Step 2: Name Your Experiment and Write a Hypothesis
Give your experiment a descriptive name — something like "Sticky Add to Cart Bar" or "Exit Intent Popup Test."
Fill in the description and hypothesis fields. For example:
"Adding a sticky add-to-cart bar on mobile product pages will increase add-to-cart rate by keeping the purchase action visible as visitors scroll through the page."
Step 3: Set Up Variations
Select how many variations you want (including the control). The minimum is 2.
Control — No code is injected. Visitors see your store as-is. This is set automatically.
Variation(s) — For each variation, you'll configure three things:
JavaScript
Enter your custom JavaScript. This code executes after the page loads for visitors assigned to this variation.
Common patterns:
DOM manipulation (adding elements, modifying content, hiding sections)
Event listeners (click tracking, scroll triggers)
Conditional logic (show different content based on cart value, time of day, etc.)
CSS
Enter custom CSS styles. These are injected into the page and apply to visitors in this variation.
Common patterns:
Styling new elements added by your JS
Overriding existing theme styles
Hiding or repositioning elements
Responsive adjustments with media queries
Page Targeting (Pathnames)
Specify which pages your code should run on:
*— All pages (default)Specific paths — e.g.,
/products/*for all product pages,/collections/salefor a specific collectionExclude paths — Specify pages where the code should NOT run, even if they match the include pattern
Important: Be precise with your pathnames. Running code on unintended pages can cause unexpected behavior. If your code is meant for product pages only, use
/products/*instead of*.
Each variation has its own independent code and pathname configuration — you can test completely different approaches in each variation.
Step 4: Set Traffic Allocation
Set how traffic is split between your variations. The default is an even split. Adjust as needed — percentages must add up to 100%.
Step 5: Choose Your Experiment Goal
Select the primary metric for determining a winner:
Revenue Per Visitor — best for understanding overall revenue impact
Conversion Rate — best for measuring purchase likelihood
Average Order Value — best if your code affects cart behavior
Add-to-Cart Rate — best for changes that target the purchase decision
Checkout Start Rate — best for mid-funnel changes
Step 6: Add Audience Targeting (Optional)
Narrow your audience if needed — by device, location, traffic source, visitor type, or UTM parameters.

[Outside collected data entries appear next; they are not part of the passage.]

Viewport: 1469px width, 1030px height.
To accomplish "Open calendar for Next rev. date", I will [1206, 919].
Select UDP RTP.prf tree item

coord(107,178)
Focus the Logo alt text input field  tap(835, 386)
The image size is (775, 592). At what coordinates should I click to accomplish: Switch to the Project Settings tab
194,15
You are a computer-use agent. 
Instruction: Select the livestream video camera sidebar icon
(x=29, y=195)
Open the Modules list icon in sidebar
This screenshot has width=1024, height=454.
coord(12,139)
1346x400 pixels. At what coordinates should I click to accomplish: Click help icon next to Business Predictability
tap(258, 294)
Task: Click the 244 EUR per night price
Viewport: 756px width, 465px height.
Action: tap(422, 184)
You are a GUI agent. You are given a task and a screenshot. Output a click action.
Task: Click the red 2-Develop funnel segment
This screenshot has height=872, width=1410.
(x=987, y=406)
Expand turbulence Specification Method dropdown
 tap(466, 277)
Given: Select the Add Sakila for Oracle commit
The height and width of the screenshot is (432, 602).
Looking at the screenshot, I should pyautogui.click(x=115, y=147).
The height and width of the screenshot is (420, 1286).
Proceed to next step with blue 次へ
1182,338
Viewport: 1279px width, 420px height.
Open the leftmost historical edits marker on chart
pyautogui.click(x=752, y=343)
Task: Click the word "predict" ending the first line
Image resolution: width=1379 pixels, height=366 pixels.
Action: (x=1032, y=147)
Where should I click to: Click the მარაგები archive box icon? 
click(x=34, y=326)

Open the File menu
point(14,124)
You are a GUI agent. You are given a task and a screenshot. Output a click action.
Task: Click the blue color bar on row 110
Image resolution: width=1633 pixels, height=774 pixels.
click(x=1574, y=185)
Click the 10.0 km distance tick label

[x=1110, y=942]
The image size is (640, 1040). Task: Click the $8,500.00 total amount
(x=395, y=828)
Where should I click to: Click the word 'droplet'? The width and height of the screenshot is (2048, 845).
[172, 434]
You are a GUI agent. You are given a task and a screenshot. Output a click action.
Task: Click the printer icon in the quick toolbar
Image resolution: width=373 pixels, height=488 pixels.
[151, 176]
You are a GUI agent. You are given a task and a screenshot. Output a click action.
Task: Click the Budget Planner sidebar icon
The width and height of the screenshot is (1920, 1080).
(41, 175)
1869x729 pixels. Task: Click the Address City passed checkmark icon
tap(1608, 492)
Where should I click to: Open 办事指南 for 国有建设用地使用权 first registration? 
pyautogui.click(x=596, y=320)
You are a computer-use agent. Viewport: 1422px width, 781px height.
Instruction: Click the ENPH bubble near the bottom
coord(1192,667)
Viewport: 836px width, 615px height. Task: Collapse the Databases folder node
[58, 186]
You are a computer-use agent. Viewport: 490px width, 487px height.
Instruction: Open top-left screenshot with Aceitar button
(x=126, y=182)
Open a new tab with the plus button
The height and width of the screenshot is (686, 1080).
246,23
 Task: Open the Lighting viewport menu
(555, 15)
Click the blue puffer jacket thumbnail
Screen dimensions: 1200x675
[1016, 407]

For the full list of targeting options, see Audience Targeting.
Step 7: Launch
Click Create Experiment to submit. The experiment moves into review status. Once you've completed QA, click Launch Experiment to go live.
Quality Assurance
Custom code experiments require extra QA attention since you're injecting code into your live store:
Visit the targeted pages — Confirm your code is executing and the changes are visible
Open the browser console — Check for any JavaScript errors caused by your code
Test on mobile and desktop — Responsive issues are the most common problem with custom code
Test page interactions — Click buttons, scroll, navigate between pages — make sure your code doesn't break existing functionality
Check page load speed — Compare load times between the control and variation to ensure your code isn't causing a noticeable slowdown
Test with different browsers — Chrome, Safari, Firefox at minimum
Verify tracking — Check the Raw Data tab to confirm events are recording correctly
After Launching
Monitor the first few hours closely — Since you're running custom code, watch for any issues that might not have surfaced during QA
Check results — Use the Results tab to track performance
Wait for significance — Let the experiment run until it reaches a definitive status. See Statistical Significance.
If the variation wins — The code will need to be permanently implemented in your theme. You can either add it to your theme's code directly or work with a developer to integrate it properly.